O míssil norte-coreano

O regime autocrático da Coreia do Norte lançou esta semana um míssil em direcção ao Japão, o que foi considerado pelo Governo de Tóquio como uma ameaça «sem precedentes».

A escalada de conflito entre a Coreia do Norte e os Estados Unidos tem surgido com declarações inflamadas e imprudentes do líder Norte-Coreano, Kim Jong-un, a que se têm seguido não moderadas intervenções do Presidente Trump.

Trump, muito criticado em vários domínios, tem aqui um teste importante à sua presidência no domínio externo.

As suas declarações não ajudam, é certo, a reduzir a tensão, mas todos concordam, a começar pelo primeiro-ministro japonês, Shinzo Abe, que a pressão sobre Pyongyang não pode reduzir.

A entrada de Trump na presidência dos Estados Unidos aumentou o atrito com a Coreia do Norte. De tal modo foi elevado o nível de ameaça, que o Presidente Chinês Xi Jinping se ofereceu para mediador, num gesto bem recebido por Trump.

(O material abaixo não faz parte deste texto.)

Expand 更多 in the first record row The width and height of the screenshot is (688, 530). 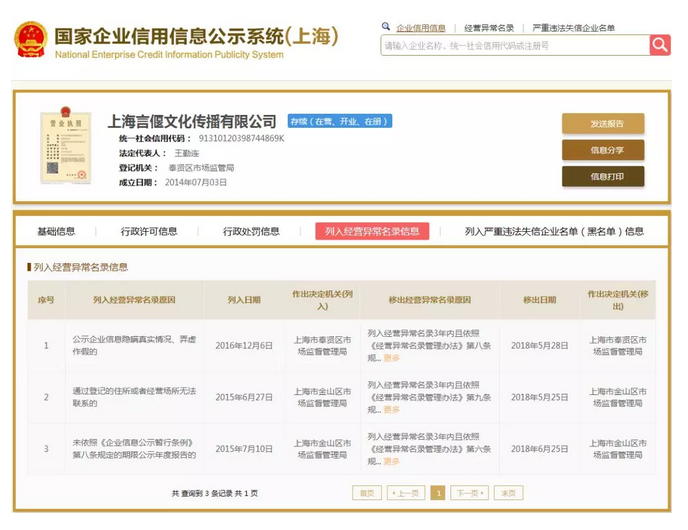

Isto colocou aliás a China no centro do palco das relações internacionais, lugar que tem vindo a ocupar mais pela moderação e persuasão, que pela força das armas.

Por outro lado, os Estados Unidos anunciaram, certamente em resposta a esta crise, o teste de um sistema antimíssil, com imagens, de resto, impressionantes.

A demonstração de força não se faz apenas lançando mísseis, mas revelando o poder de os bloquear.

Esta resposta levanta, é certo, algumas questões. Como a de saber se não estarão os Estados Unidos a fechar-se sobre si mesmos, reforçando o unilateralismo, deixando à sua sorte os países vizinhos, em especial a Coreia do Sul, que sente a ameaça constante vinda do Norte.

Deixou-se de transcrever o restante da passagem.